Find every line in the material below that contains the string "Follow", matching case exactly, and copy each of those lines.

[Stored data entries]

::::::::::

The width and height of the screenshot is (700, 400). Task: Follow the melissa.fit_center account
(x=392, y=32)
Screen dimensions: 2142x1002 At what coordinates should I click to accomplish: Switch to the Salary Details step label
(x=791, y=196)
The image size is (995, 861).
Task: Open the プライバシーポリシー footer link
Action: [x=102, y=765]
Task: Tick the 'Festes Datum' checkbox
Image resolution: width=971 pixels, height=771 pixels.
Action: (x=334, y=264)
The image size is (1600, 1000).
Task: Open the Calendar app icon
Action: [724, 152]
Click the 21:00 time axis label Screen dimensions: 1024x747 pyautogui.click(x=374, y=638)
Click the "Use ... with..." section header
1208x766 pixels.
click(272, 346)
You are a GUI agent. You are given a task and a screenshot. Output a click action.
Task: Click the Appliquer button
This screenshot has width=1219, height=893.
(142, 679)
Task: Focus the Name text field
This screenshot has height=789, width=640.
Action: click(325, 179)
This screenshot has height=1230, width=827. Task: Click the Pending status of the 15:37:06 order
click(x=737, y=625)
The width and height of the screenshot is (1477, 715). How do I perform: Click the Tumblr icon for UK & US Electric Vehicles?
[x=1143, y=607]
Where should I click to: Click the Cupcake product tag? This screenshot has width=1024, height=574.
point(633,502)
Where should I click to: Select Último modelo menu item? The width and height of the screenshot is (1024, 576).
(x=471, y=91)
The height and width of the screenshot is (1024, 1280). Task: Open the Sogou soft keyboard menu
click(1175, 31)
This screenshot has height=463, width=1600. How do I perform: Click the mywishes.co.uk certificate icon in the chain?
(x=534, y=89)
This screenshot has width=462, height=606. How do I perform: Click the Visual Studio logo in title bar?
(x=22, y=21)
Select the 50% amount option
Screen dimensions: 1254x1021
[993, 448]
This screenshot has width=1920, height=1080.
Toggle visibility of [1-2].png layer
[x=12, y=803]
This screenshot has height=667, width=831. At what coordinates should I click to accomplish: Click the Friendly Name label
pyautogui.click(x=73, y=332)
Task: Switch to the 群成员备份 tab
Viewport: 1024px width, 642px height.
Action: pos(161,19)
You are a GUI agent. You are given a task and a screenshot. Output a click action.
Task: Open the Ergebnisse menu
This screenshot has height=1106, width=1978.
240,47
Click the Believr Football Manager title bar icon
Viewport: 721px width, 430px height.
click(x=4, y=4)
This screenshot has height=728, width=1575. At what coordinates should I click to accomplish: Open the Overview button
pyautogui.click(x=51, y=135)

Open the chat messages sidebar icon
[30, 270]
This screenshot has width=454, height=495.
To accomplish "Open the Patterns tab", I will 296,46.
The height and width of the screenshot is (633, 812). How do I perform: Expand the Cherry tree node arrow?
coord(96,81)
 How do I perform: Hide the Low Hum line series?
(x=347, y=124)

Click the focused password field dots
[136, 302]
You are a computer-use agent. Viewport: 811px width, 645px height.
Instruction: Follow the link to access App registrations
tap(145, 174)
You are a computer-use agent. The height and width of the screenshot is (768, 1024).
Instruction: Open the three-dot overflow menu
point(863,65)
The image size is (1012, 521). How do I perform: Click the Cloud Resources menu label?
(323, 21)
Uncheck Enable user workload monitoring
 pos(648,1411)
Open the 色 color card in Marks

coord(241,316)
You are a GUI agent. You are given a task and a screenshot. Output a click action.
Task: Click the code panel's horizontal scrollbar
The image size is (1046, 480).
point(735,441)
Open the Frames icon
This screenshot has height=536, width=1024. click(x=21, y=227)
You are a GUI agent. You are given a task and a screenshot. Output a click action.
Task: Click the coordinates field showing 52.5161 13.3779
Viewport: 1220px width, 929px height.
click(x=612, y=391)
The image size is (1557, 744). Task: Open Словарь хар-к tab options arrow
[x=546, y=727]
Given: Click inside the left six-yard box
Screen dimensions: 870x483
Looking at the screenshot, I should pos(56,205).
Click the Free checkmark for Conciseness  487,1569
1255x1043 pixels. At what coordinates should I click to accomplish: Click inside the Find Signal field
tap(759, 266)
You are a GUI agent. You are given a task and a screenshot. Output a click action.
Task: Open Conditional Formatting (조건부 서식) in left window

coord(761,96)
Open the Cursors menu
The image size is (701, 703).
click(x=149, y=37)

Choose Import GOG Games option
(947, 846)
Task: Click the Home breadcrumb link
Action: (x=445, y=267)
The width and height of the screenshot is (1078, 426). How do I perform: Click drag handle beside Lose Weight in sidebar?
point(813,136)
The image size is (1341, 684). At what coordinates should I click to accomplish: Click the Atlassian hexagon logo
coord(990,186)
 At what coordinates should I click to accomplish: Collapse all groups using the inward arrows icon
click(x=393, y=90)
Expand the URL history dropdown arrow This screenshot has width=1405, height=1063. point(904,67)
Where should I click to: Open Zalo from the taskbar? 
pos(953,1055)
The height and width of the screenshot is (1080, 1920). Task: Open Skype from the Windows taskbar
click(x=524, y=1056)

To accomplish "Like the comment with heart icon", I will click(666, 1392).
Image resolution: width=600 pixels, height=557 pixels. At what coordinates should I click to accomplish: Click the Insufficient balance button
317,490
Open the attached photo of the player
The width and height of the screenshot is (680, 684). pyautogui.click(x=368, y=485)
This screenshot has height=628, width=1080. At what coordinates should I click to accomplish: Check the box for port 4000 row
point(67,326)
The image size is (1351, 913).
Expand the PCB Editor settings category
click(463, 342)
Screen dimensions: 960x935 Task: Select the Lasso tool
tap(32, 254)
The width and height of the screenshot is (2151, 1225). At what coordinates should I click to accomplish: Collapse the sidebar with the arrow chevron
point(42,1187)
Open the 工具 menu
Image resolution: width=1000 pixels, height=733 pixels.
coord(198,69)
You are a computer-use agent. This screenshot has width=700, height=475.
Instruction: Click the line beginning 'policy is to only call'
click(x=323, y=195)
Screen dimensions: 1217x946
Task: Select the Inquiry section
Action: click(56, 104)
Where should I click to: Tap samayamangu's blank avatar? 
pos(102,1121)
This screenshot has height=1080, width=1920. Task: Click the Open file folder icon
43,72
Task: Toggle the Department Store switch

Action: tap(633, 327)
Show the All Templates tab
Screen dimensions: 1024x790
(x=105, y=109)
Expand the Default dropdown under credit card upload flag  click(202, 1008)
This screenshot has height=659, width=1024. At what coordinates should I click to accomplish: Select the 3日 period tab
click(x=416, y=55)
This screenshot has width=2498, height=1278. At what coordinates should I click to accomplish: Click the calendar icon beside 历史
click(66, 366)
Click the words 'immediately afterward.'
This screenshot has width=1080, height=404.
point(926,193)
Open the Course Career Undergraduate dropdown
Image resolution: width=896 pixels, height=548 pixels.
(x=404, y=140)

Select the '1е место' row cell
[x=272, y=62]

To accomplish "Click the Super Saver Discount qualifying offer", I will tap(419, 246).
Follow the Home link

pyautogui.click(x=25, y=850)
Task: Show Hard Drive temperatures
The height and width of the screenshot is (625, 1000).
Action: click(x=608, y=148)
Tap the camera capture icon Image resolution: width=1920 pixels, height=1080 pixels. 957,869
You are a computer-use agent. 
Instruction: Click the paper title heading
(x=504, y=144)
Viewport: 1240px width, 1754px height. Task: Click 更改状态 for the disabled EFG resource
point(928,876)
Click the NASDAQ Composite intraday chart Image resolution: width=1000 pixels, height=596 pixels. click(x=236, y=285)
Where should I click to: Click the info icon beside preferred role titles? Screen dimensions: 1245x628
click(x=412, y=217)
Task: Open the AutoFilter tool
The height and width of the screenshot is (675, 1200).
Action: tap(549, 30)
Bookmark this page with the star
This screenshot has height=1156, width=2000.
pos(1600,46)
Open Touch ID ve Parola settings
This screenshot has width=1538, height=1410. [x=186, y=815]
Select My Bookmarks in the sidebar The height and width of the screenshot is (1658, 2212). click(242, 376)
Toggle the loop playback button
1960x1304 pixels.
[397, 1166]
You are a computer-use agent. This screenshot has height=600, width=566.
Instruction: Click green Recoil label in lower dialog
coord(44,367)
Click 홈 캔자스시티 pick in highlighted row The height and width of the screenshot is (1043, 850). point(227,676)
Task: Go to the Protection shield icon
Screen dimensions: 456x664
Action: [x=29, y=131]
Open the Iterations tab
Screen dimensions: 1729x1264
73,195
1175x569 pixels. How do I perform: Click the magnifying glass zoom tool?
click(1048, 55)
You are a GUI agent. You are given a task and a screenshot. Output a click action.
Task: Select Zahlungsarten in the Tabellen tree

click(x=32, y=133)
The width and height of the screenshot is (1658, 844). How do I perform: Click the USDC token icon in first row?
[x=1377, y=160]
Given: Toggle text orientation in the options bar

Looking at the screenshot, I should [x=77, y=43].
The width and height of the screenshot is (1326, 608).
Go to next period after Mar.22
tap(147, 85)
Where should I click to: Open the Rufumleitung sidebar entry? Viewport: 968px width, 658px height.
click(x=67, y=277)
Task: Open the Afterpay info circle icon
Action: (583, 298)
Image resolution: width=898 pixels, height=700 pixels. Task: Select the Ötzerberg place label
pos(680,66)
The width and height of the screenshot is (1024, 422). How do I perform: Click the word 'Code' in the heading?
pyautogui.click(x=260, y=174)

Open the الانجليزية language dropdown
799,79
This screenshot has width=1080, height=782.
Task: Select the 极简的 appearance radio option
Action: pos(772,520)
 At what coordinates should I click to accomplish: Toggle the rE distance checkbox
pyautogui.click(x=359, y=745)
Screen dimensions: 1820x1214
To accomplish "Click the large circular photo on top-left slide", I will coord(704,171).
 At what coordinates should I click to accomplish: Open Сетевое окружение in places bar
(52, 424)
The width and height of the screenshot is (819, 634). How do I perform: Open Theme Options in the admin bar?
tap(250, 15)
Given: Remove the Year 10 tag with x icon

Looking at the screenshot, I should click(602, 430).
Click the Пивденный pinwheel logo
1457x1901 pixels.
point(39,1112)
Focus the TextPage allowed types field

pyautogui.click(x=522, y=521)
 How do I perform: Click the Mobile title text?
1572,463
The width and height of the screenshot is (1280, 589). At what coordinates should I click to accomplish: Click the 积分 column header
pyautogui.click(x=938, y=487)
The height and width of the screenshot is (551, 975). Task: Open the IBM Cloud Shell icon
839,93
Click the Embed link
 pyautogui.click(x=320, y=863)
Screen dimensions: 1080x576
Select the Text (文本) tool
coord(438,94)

::::::::::

Response to the exercise:
The width and height of the screenshot is (700, 400). Task: Follow the melissa.fit_center account
Instruction: Follow the link to access App registrations
Follow the Home link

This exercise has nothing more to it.